• Exercise brief:
Restate word for word the section of the entries that opens at the line containing "You are a GUI" and closes at the line containing "Given: Click the tweet timestamp 8:24 AM", both lines kept, pictures dropped.

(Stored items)
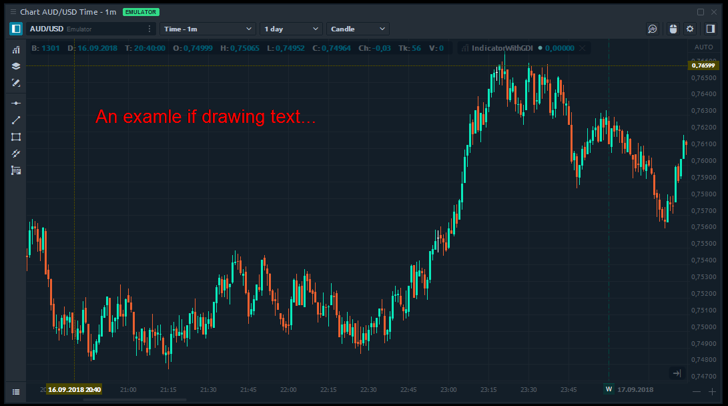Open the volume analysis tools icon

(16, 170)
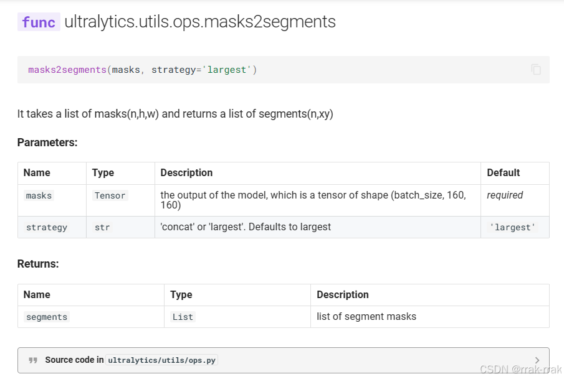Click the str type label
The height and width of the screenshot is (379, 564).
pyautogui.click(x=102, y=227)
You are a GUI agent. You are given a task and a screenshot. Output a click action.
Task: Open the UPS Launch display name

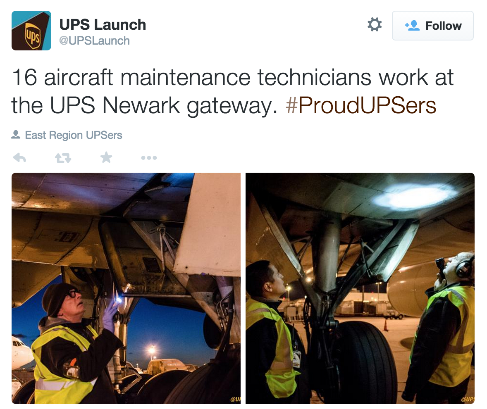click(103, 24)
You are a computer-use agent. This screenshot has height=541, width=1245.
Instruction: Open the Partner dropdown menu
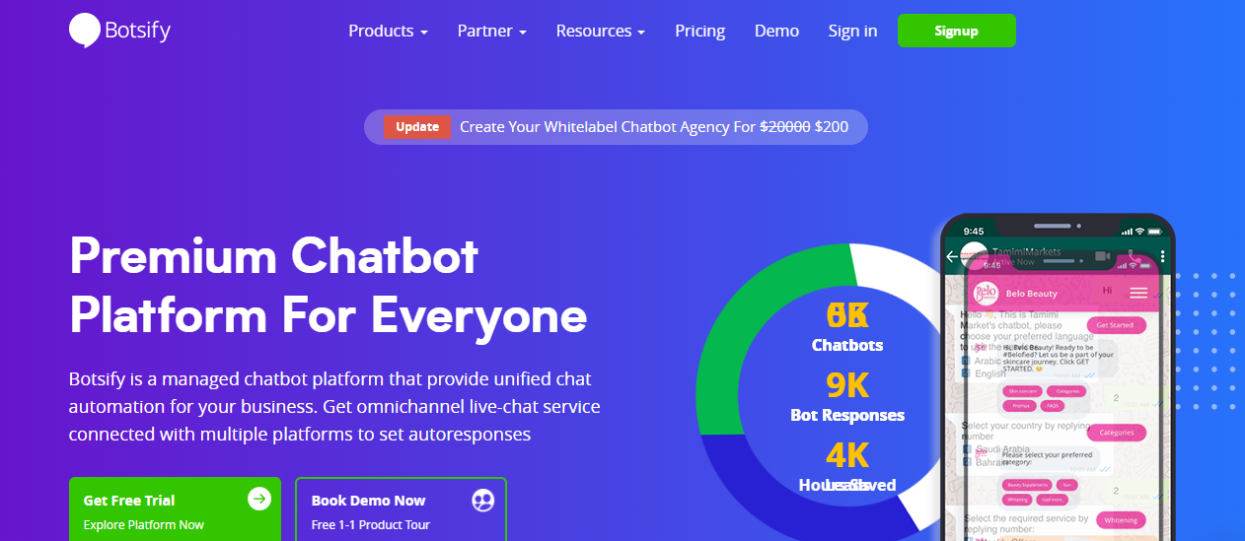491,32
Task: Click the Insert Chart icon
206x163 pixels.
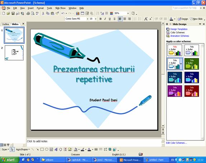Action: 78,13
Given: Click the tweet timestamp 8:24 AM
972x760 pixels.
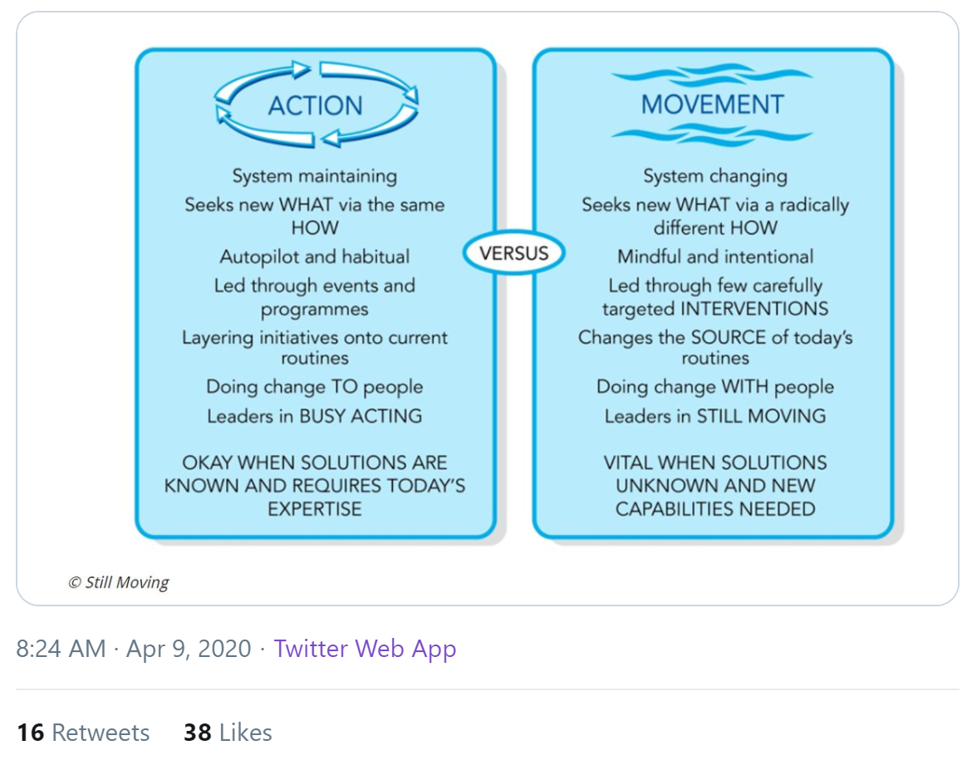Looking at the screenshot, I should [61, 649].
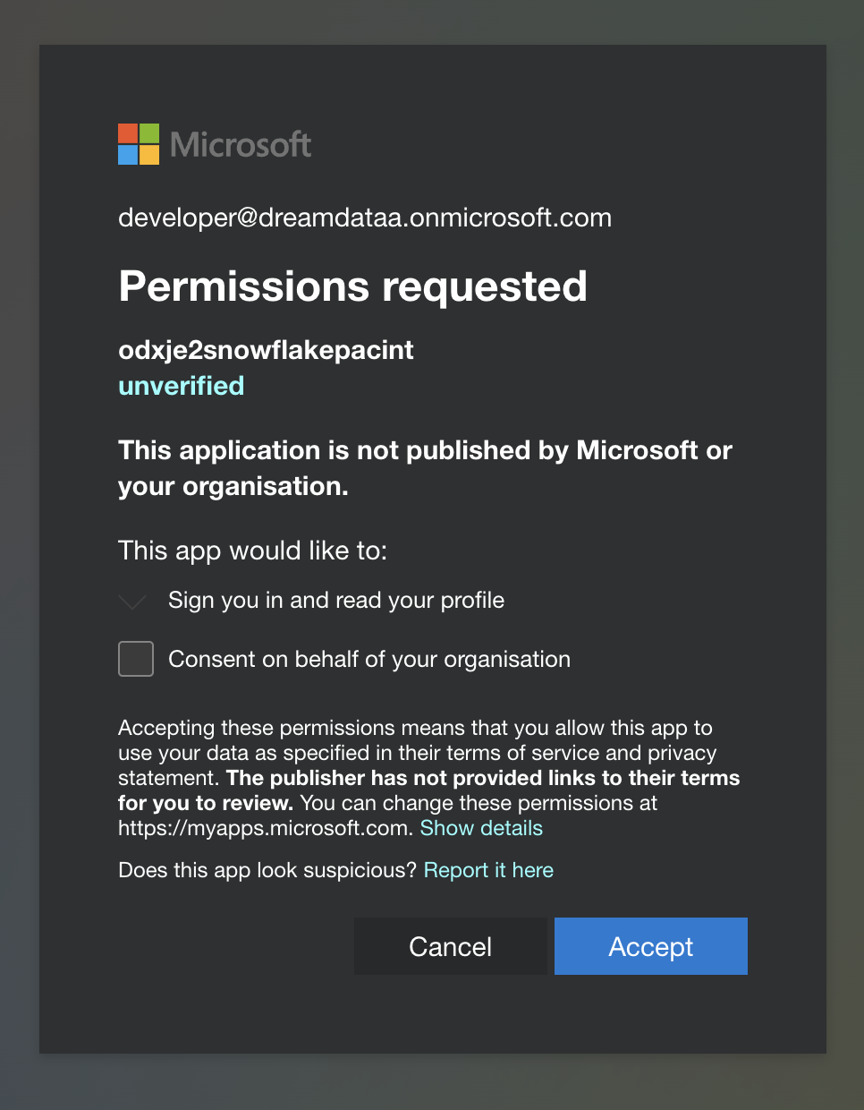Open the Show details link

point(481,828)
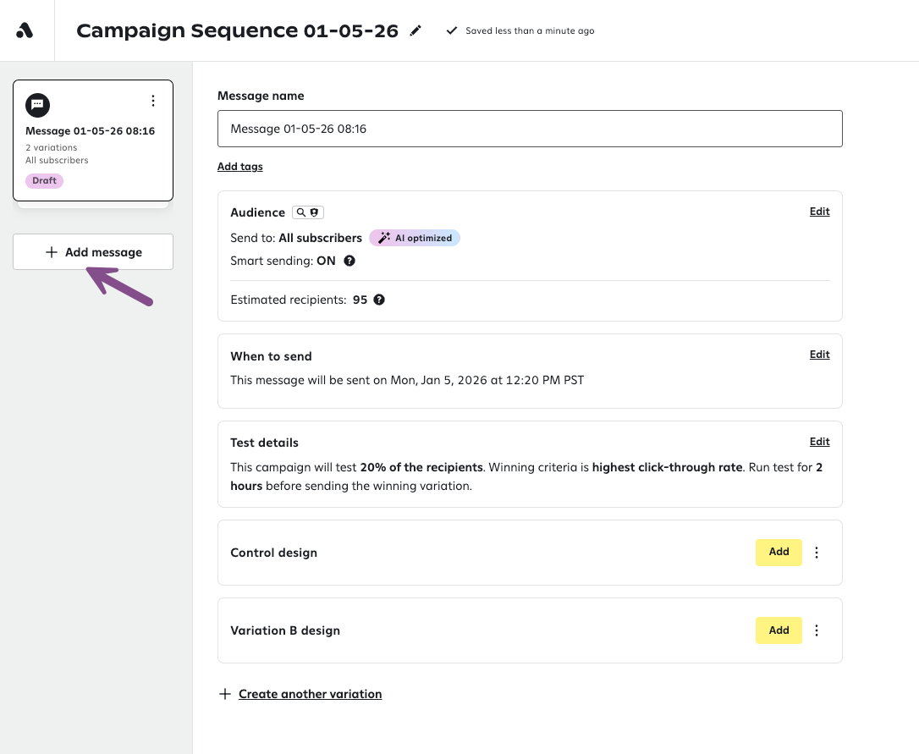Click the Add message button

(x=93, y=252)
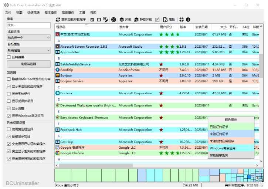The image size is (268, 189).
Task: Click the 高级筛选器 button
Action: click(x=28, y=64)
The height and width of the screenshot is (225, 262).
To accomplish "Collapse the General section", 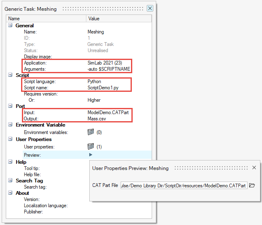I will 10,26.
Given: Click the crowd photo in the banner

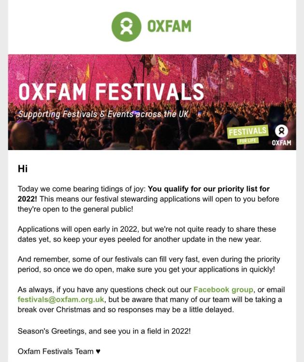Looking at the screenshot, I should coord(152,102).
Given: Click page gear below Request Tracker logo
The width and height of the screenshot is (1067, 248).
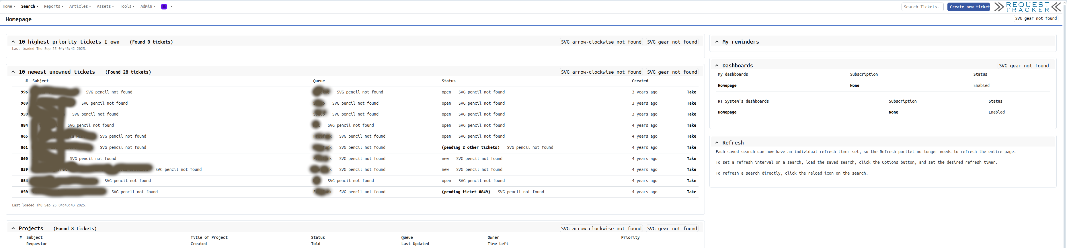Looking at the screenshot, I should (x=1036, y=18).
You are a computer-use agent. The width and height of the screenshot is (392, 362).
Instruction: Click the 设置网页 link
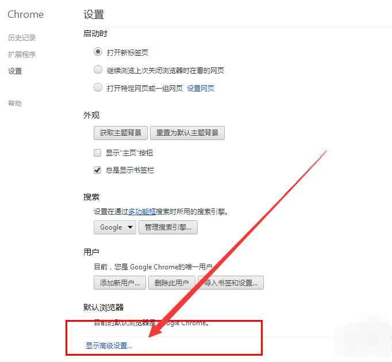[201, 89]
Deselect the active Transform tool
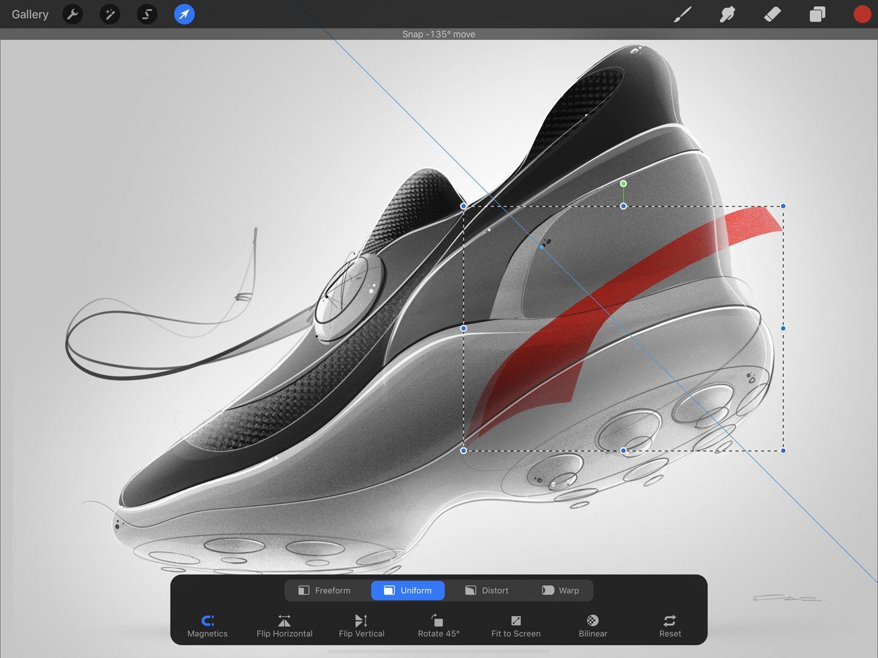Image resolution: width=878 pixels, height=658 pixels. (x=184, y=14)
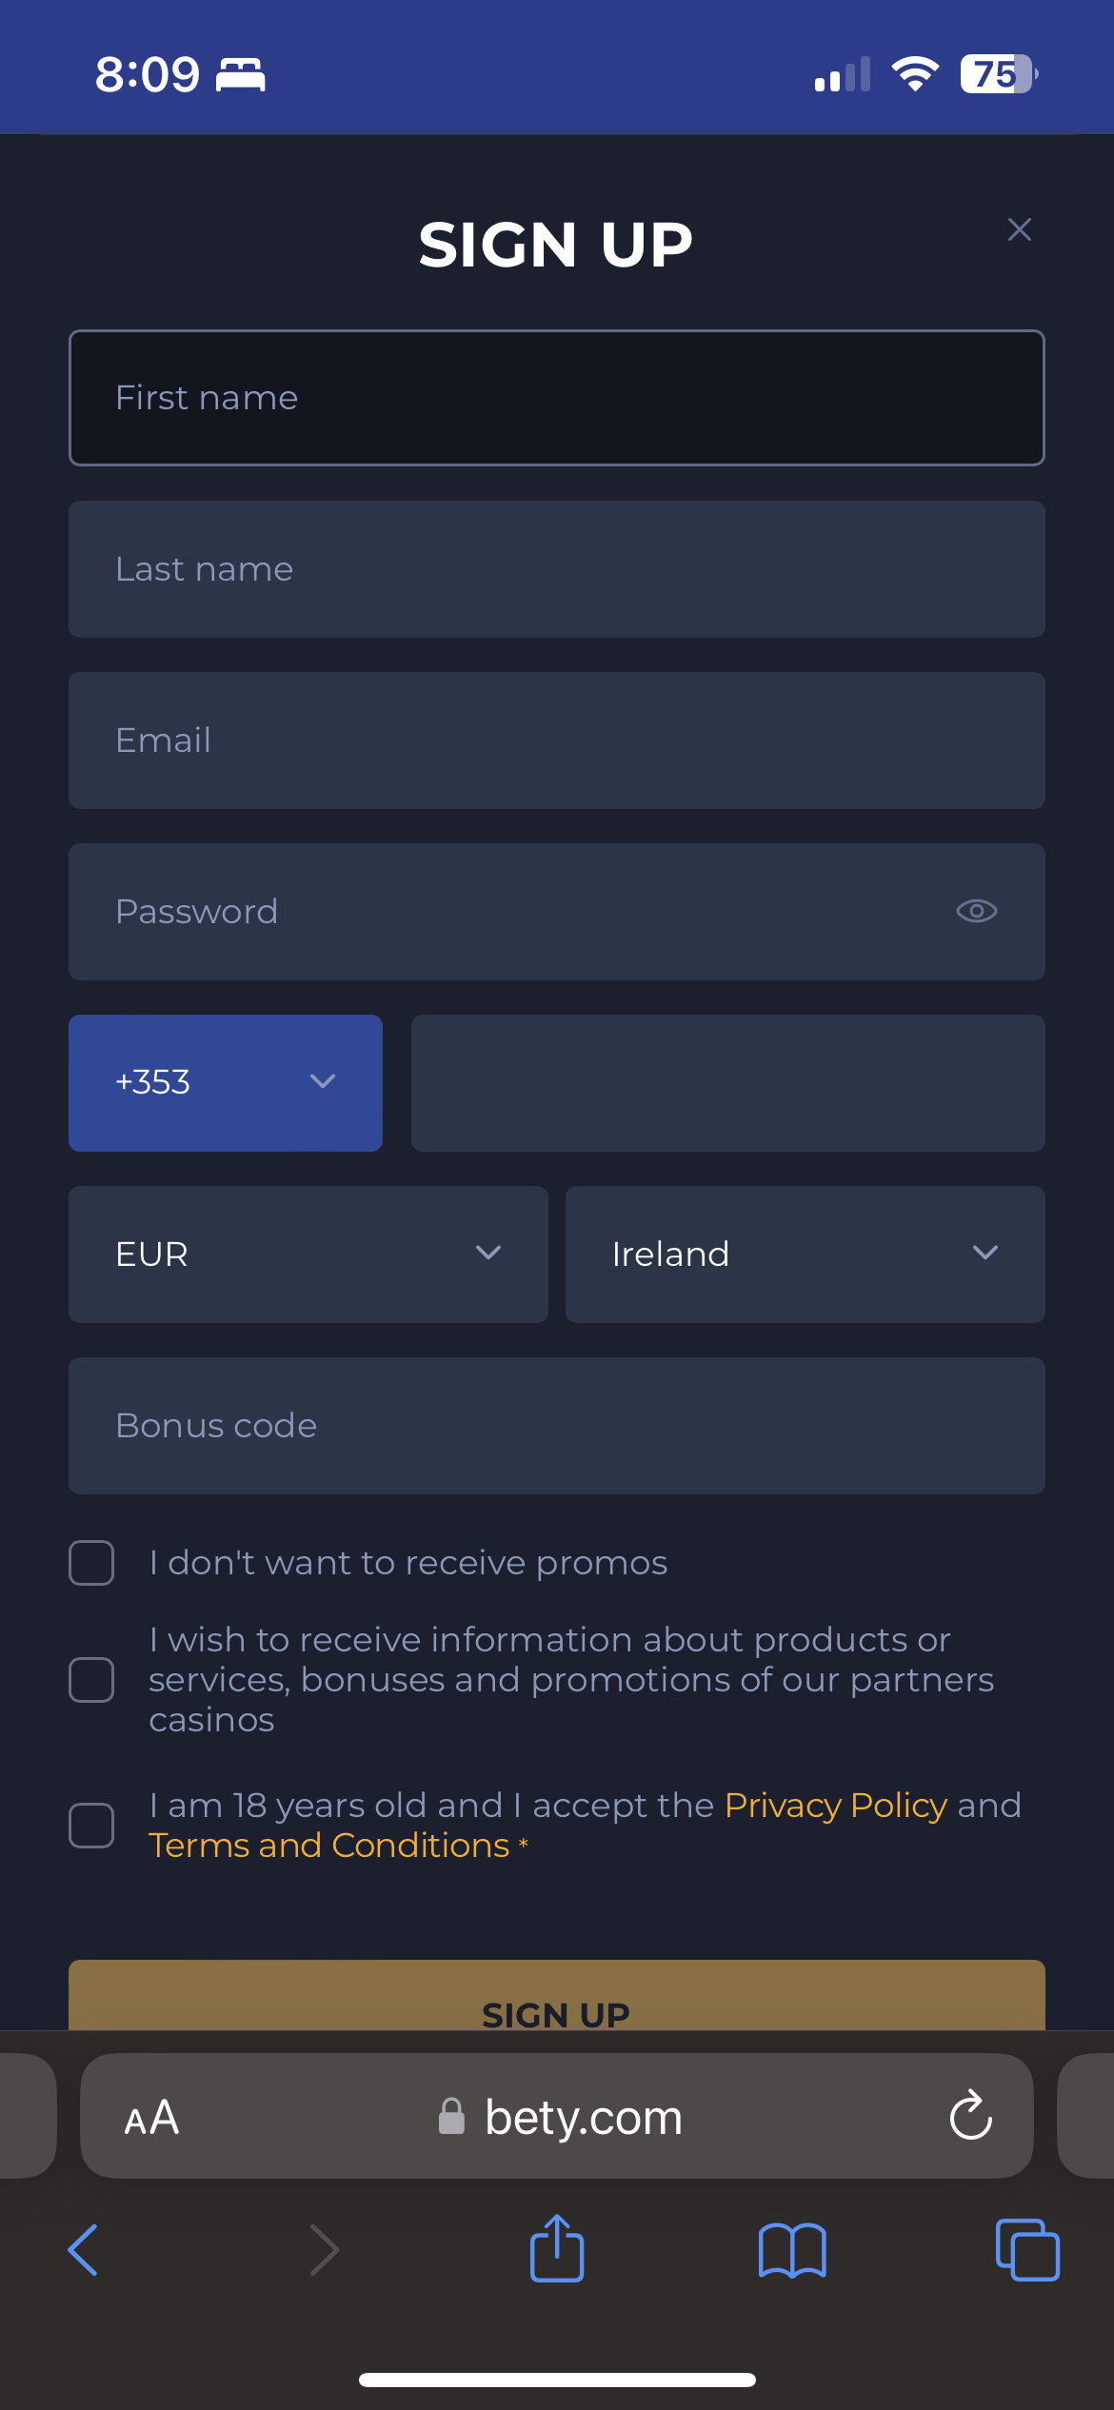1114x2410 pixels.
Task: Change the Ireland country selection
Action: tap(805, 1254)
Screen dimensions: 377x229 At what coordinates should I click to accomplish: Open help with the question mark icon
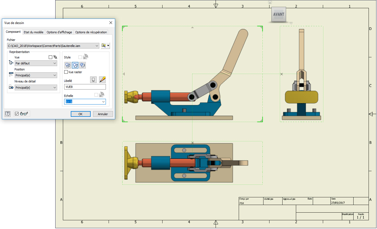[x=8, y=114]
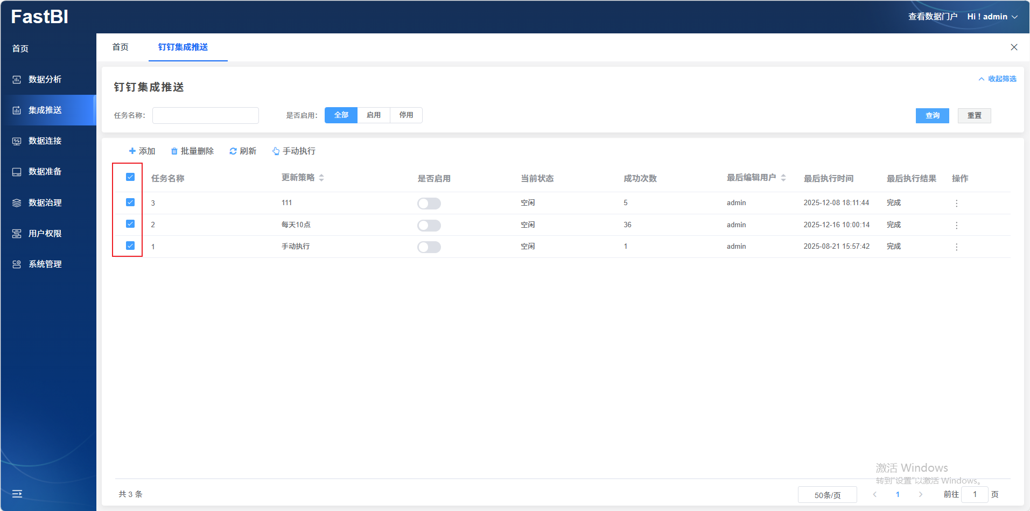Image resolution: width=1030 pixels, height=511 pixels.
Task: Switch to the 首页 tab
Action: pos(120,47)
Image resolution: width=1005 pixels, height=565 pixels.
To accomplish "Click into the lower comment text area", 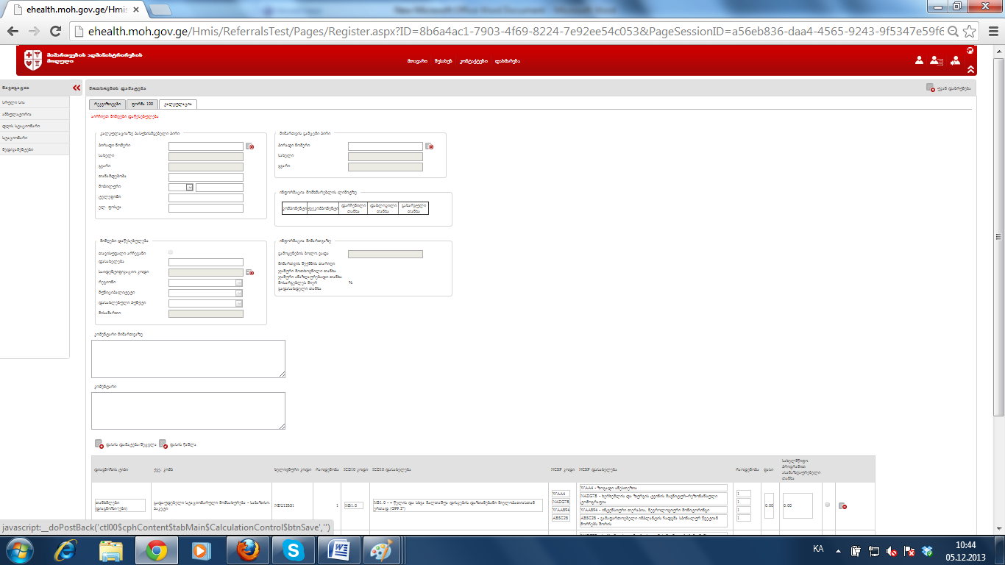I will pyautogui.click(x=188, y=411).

• Task response:
You are a GUI agent. You are given a task and a screenshot. Output a click action.
Task: Open the UPS Launch display name

click(103, 24)
You are a computer-use agent. This screenshot has height=541, width=1245.
Instruction: Open the Partner dropdown menu
491,32
Task: Click the Insert Chart icon
206x163 pixels.
Action: 78,13
Given: Click the tweet timestamp 8:24 AM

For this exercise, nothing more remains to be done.